Data for this exercise Start Marker

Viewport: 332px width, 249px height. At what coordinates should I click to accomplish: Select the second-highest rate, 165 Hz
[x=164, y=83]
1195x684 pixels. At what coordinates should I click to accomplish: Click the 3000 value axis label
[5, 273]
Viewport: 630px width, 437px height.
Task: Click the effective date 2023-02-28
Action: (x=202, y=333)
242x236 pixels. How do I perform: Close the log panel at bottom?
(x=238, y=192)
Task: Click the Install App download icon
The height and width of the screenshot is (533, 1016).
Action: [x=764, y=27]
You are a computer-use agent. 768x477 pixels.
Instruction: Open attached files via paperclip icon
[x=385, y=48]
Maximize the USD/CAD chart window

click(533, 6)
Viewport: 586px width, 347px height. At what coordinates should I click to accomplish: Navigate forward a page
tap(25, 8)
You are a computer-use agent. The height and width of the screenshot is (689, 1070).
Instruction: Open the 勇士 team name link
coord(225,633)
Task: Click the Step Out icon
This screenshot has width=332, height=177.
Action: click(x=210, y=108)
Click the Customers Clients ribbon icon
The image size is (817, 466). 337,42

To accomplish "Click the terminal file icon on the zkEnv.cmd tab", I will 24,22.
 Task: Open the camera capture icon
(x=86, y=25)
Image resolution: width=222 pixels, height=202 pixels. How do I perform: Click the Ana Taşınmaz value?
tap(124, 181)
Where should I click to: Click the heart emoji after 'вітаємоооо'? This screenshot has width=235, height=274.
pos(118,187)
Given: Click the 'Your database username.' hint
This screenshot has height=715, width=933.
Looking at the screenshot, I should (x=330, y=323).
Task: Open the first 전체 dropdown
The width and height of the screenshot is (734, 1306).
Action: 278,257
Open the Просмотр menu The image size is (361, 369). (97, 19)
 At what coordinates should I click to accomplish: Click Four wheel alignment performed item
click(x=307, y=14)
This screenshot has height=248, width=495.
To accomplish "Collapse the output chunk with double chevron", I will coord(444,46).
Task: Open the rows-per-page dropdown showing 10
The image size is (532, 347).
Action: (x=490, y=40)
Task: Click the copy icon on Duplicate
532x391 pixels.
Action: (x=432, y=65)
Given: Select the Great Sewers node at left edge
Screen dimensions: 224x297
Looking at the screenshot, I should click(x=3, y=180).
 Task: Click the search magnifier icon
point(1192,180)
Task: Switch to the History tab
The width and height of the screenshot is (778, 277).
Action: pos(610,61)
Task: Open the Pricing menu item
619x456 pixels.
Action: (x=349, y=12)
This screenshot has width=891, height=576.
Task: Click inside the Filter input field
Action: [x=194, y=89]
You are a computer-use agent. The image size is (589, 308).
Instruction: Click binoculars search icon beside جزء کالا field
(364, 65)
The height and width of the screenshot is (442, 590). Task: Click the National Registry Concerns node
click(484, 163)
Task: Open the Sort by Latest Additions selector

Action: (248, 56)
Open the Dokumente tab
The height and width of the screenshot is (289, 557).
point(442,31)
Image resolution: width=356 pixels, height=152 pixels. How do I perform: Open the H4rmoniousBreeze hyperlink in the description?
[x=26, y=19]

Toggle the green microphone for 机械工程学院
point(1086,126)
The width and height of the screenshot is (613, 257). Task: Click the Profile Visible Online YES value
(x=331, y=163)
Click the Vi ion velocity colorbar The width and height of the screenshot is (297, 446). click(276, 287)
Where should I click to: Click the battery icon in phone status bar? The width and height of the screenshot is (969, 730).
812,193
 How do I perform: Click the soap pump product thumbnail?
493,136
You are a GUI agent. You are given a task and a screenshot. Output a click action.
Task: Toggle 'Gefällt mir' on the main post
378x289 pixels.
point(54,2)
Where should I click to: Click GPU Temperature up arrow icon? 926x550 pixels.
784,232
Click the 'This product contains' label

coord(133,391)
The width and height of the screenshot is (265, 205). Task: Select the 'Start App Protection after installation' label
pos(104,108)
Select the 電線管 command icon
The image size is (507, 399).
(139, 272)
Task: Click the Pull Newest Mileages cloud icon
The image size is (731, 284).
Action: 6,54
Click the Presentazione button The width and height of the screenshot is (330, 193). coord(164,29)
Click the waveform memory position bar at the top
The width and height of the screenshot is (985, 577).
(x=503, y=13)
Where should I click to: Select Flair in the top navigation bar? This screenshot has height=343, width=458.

Data for this exercise End Marker

### Task to complete
Would you write down every record again, exactly?

### Response
Viewport: 332px width, 249px height. At what coordinates should I click to accomplish: Select the second-highest rate, 165 Hz
[x=164, y=83]
1195x684 pixels. At what coordinates should I click to accomplish: Click the 3000 value axis label
[5, 273]
Viewport: 630px width, 437px height.
Task: Click the effective date 2023-02-28
Action: (x=202, y=333)
242x236 pixels. How do I perform: Close the log panel at bottom?
(x=238, y=192)
Task: Click the Install App download icon
The height and width of the screenshot is (533, 1016).
Action: [x=764, y=27]
You are a computer-use agent. 768x477 pixels.
Instruction: Open attached files via paperclip icon
[x=385, y=48]
Maximize the USD/CAD chart window

click(533, 6)
Viewport: 586px width, 347px height. At what coordinates should I click to accomplish: Navigate forward a page
tap(25, 8)
You are a computer-use agent. The height and width of the screenshot is (689, 1070).
Instruction: Open the 勇士 team name link
coord(225,633)
Task: Click the Step Out icon
This screenshot has width=332, height=177.
Action: click(x=210, y=108)
Click the Customers Clients ribbon icon
The image size is (817, 466). 337,42

To accomplish "Click the terminal file icon on the zkEnv.cmd tab", I will 24,22.
 Task: Open the camera capture icon
(x=86, y=25)
Image resolution: width=222 pixels, height=202 pixels. How do I perform: Click the Ana Taşınmaz value?
tap(124, 181)
Where should I click to: Click the heart emoji after 'вітаємоооо'? This screenshot has width=235, height=274.
pos(118,187)
Given: Click the 'Your database username.' hint
This screenshot has height=715, width=933.
Looking at the screenshot, I should (x=330, y=323).
Task: Open the first 전체 dropdown
The width and height of the screenshot is (734, 1306).
Action: 278,257
Open the Просмотр menu The image size is (361, 369). (97, 19)
 At what coordinates should I click to accomplish: Click Four wheel alignment performed item
click(x=307, y=14)
This screenshot has height=248, width=495.
To accomplish "Collapse the output chunk with double chevron", I will coord(444,46).
Task: Open the rows-per-page dropdown showing 10
The image size is (532, 347).
Action: (x=490, y=40)
Task: Click the copy icon on Duplicate
532x391 pixels.
Action: (x=432, y=65)
Given: Select the Great Sewers node at left edge
Screen dimensions: 224x297
Looking at the screenshot, I should click(x=3, y=180).
 Task: Click the search magnifier icon
point(1192,180)
Task: Switch to the History tab
The width and height of the screenshot is (778, 277).
Action: pos(610,61)
Task: Open the Pricing menu item
619x456 pixels.
Action: (x=349, y=12)
This screenshot has width=891, height=576.
Task: Click inside the Filter input field
Action: [x=194, y=89]
You are a computer-use agent. The image size is (589, 308).
Instruction: Click binoculars search icon beside جزء کالا field
(364, 65)
The height and width of the screenshot is (442, 590). Task: Click the National Registry Concerns node
click(484, 163)
Task: Open the Sort by Latest Additions selector

Action: (248, 56)
Open the Dokumente tab
The height and width of the screenshot is (289, 557).
point(442,31)
Image resolution: width=356 pixels, height=152 pixels. How do I perform: Open the H4rmoniousBreeze hyperlink in the description?
[x=26, y=19]

Toggle the green microphone for 机械工程学院
point(1086,126)
The width and height of the screenshot is (613, 257). Task: Click the Profile Visible Online YES value
(x=331, y=163)
Click the Vi ion velocity colorbar The width and height of the screenshot is (297, 446). click(276, 287)
Where should I click to: Click the battery icon in phone status bar? The width and height of the screenshot is (969, 730).
812,193
 How do I perform: Click the soap pump product thumbnail?
493,136
You are a GUI agent. You are given a task and a screenshot. Output a click action.
Task: Toggle 'Gefällt mir' on the main post
378x289 pixels.
point(54,2)
Where should I click to: Click GPU Temperature up arrow icon? 926x550 pixels.
784,232
Click the 'This product contains' label

coord(133,391)
The width and height of the screenshot is (265, 205). Task: Select the 'Start App Protection after installation' label
pos(104,108)
Select the 電線管 command icon
The image size is (507, 399).
(139, 272)
Task: Click the Pull Newest Mileages cloud icon
The image size is (731, 284).
Action: 6,54
Click the Presentazione button The width and height of the screenshot is (330, 193). coord(164,29)
Click the waveform memory position bar at the top
The width and height of the screenshot is (985, 577).
(x=503, y=13)
Where should I click to: Select Flair in the top navigation bar? This screenshot has height=343, width=458.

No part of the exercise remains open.